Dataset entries
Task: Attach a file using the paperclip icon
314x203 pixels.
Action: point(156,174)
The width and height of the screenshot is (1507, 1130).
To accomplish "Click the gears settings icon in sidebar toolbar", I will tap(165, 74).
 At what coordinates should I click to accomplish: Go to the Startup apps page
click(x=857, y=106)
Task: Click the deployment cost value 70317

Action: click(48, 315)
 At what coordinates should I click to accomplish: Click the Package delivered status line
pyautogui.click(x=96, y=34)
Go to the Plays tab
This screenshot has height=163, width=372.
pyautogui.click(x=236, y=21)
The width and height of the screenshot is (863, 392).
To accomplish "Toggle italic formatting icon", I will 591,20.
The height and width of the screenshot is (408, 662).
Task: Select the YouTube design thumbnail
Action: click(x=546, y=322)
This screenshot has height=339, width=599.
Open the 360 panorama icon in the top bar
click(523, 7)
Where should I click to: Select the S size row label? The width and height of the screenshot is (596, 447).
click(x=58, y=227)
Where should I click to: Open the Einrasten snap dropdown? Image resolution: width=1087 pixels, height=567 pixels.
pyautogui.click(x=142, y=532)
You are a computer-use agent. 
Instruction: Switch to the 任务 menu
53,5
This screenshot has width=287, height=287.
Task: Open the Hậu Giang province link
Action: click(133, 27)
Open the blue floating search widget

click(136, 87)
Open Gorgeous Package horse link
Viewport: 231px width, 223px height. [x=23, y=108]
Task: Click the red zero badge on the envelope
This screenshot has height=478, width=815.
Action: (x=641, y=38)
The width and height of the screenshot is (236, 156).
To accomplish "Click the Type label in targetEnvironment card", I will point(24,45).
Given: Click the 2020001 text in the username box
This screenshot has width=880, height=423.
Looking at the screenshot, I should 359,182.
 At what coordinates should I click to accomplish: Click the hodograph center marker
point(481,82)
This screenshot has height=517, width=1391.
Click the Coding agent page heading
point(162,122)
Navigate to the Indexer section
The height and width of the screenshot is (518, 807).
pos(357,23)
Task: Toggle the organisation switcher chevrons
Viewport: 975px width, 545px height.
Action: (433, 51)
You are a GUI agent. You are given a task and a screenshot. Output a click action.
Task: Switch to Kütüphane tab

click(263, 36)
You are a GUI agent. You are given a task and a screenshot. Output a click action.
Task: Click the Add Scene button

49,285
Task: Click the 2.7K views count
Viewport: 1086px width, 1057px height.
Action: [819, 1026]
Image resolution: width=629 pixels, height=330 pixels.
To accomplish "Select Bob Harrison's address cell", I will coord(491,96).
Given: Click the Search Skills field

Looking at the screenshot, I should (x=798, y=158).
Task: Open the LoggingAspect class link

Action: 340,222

HOW TO COMPLETE THIS TASK:
An exact copy is needed of the closing lines of the entries above, counting from the one that contains "Click the Coding agent page heading" and including it and the last.

EXERCISE SOLUTION:
Click the Coding agent page heading
point(162,122)
Navigate to the Indexer section
The height and width of the screenshot is (518, 807).
pos(357,23)
Task: Toggle the organisation switcher chevrons
Viewport: 975px width, 545px height.
Action: (433, 51)
You are a GUI agent. You are given a task and a screenshot. Output a click action.
Task: Switch to Kütüphane tab

click(263, 36)
You are a GUI agent. You are given a task and a screenshot. Output a click action.
Task: Click the Add Scene button

49,285
Task: Click the 2.7K views count
Viewport: 1086px width, 1057px height.
Action: [819, 1026]
Image resolution: width=629 pixels, height=330 pixels.
To accomplish "Select Bob Harrison's address cell", I will coord(491,96).
Given: Click the Search Skills field

Looking at the screenshot, I should (x=798, y=158).
Task: Open the LoggingAspect class link

Action: 340,222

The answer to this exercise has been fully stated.